Among the new storage systems that are appearing within the Big Data universe, Cassandra is one of the most interesting and significant. Cassandra is defined as a distributed and massively scalable NoSQL database, and this, from our point of view, is its greatest virtue: the capacity to scale up linearly.
Additionally, Cassandra introduces very interesting concepts, such as multi data center support and peer-to-peer communication between its nodes. In this article, we will take a closer look at these and other characteristics that make Cassandra so special.
History and origins
Cassandra’s original development started in Facebook, where it was designed to power the inbox search feature.
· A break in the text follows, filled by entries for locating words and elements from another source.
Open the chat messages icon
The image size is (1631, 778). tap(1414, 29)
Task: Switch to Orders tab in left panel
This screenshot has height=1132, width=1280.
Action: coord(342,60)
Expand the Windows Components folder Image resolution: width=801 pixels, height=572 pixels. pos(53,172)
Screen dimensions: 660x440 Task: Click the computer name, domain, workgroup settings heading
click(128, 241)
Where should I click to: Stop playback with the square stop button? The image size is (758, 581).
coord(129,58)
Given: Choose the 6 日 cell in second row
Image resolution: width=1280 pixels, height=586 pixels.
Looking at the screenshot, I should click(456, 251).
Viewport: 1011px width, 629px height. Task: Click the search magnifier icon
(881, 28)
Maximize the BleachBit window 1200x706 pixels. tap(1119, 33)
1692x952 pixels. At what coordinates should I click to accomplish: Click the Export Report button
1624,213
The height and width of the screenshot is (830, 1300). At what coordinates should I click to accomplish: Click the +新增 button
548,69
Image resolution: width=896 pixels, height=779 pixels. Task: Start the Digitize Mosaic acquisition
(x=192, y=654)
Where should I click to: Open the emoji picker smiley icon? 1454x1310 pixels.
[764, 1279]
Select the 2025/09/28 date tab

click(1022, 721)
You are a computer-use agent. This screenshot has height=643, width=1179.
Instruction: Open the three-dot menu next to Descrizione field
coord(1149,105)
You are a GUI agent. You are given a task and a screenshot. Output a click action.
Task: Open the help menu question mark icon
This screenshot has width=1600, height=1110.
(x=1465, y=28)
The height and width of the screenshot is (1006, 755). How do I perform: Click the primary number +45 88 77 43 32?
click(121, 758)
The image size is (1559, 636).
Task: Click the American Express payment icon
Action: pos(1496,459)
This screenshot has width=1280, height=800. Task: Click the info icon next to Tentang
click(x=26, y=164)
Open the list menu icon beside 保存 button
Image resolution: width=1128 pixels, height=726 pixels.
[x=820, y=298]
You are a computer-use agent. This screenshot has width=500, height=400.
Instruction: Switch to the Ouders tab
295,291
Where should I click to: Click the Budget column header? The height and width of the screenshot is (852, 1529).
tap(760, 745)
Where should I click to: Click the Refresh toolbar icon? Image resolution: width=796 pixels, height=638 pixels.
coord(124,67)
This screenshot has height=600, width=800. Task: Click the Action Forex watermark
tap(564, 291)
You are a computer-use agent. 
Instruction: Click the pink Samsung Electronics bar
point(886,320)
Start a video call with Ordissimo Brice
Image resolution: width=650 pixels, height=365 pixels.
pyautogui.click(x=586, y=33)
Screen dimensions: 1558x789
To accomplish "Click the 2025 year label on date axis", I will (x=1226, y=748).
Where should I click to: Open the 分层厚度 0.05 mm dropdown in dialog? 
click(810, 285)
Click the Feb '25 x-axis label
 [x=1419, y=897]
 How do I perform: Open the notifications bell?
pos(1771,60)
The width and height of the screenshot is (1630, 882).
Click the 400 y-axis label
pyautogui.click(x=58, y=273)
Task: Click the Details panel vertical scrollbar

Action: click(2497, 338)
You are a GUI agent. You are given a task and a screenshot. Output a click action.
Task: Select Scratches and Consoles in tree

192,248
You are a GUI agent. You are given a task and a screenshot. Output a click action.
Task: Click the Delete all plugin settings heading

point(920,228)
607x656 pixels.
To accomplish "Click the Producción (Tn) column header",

In 2008, it was released as an open-source project; in February 2010, it became a top-level Apache Software Foundation project. It is inspired on and influenced by the 2007 Amazon Dynamo and 2006 Google Bigtable papers. Nowadays, it is maintained and developed by Datastax.
Its name is inspired on priestess Cassandra of Greek mythology, who had the gift of prophecy and predicted the Trojan Horse deception.
Architecture and characteristics
Cassandra offers tolerance to partitions and availability, but at the expense of consistency, as defined in the CAP theorem. The level of consistency is tunable, based on our preferences, including at the query level.
It is distributed, which means that the information is scattered across the various nodes of the cluster. Furthermore, it offers high availability, so that if any of the nodes fails, the service doesn’t drop or degrade.
It is linearly scalable, which means that the throughput increases linearly as we add nodes. For example: if we can support 100,000 operations per second with 2 nodes, we will support 200,000 with 4. This gives our systems great predictability.
It is horizontally scalable, which means we can scale up our system by adding new nodes based on low-cost commodity hardware.
It implements a peer-to-peer architecture, which eliminates single points of failure and dispenses with the master-slave patterns of other storage systems. This way, any of the nodes can take on the role of query coordinator. It will be the driver to decide which node should take on the role of coordinator.
The data is distributed across the cluster based on a single token, calculated for each row by a hash function. The nodes evenly split the range of tokens, which goes from -263 to 263; this defines the primary node. Internally, Cassandra will replicate the data across the nodes with the policy we define; for example, we can define the factor of replication. Additionally, it supports the concept of data center to logically group the nodes and keep the data closer to the user.
Cassandra Query Language (CQL) is the language used for accessing data in Cassandra, derived from SQL. In Cassandra, the data is denormalized, and therefore the concept of joins or subqueries doesn’t exist.
We can interface with Cassandra with CQL through the CQL shell, cqlshell. We can also use graphic tools like DevCenter or through supported drivers for multiple programming languages.
It also combines properties of a key-value database with those of a column-oriented one. As we can see in the following diagram, the information is organized in such a way that the entire row has a single key and a series of key pairs, a column value. It is important to keep these characteristics in mind when we design our data model.
When we design our model, we must be guided by the data-access patterns, we must analyze the queries we want to implement in our system; this way, we will be able to design an efficient model that can make the most of Cassandra’s advantages.
It is also important to adequately define the partition key of our data, because Cassandra will use this key to distribute the data across the cluster. If we want to make the most of our cluster, we must conceive the distribution of the data to avoid bottlenecks. It is also advisable, given our query pattern, to attempt to minimize the number of partitions we must access for any one reading.
Cassandra is a brilliant solution for many of the uses we can find in the world of Big Data. Nevertheless, it is not suited to store a conventional data warehouse.
Ideally, we want to have from the start a clear understanding of the use and type of queries needed, so that we can design the database coherently. This way, we will be able to handle large data volumes and make the most of this powerful distributed database.